Saved entries:
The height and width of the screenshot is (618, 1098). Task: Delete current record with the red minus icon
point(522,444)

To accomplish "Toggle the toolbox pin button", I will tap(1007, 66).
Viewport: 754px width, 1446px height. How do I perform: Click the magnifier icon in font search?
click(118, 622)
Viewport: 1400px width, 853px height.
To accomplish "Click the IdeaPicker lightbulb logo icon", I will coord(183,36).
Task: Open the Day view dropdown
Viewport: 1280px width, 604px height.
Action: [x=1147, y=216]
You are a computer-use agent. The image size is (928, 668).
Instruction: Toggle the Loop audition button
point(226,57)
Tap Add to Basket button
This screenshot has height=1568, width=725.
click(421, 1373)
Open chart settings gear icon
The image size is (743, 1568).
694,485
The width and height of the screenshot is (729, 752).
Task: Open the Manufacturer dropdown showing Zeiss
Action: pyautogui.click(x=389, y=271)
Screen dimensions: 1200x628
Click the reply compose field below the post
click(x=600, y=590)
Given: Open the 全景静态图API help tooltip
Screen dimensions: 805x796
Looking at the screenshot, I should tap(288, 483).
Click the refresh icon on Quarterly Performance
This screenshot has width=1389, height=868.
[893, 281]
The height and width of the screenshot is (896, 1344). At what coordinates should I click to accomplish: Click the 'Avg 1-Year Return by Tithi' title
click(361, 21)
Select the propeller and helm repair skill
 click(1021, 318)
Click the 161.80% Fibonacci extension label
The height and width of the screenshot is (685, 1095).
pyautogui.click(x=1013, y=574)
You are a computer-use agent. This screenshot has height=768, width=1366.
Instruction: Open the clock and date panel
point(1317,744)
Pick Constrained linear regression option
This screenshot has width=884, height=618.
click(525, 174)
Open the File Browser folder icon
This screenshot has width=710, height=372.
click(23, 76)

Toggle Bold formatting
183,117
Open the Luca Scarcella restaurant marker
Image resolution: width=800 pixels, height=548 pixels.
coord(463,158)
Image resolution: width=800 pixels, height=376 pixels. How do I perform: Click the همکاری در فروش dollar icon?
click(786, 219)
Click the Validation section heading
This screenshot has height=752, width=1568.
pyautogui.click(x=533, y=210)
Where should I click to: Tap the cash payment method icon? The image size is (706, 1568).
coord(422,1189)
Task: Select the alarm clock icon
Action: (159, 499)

Goal of the exercise – Copy out each line of the data that holds the string "will".

Solution for this exercise –
To accomplish "Toggle the toolbox pin button", I will tap(1007, 66).
To accomplish "Click the IdeaPicker lightbulb logo icon", I will coord(183,36).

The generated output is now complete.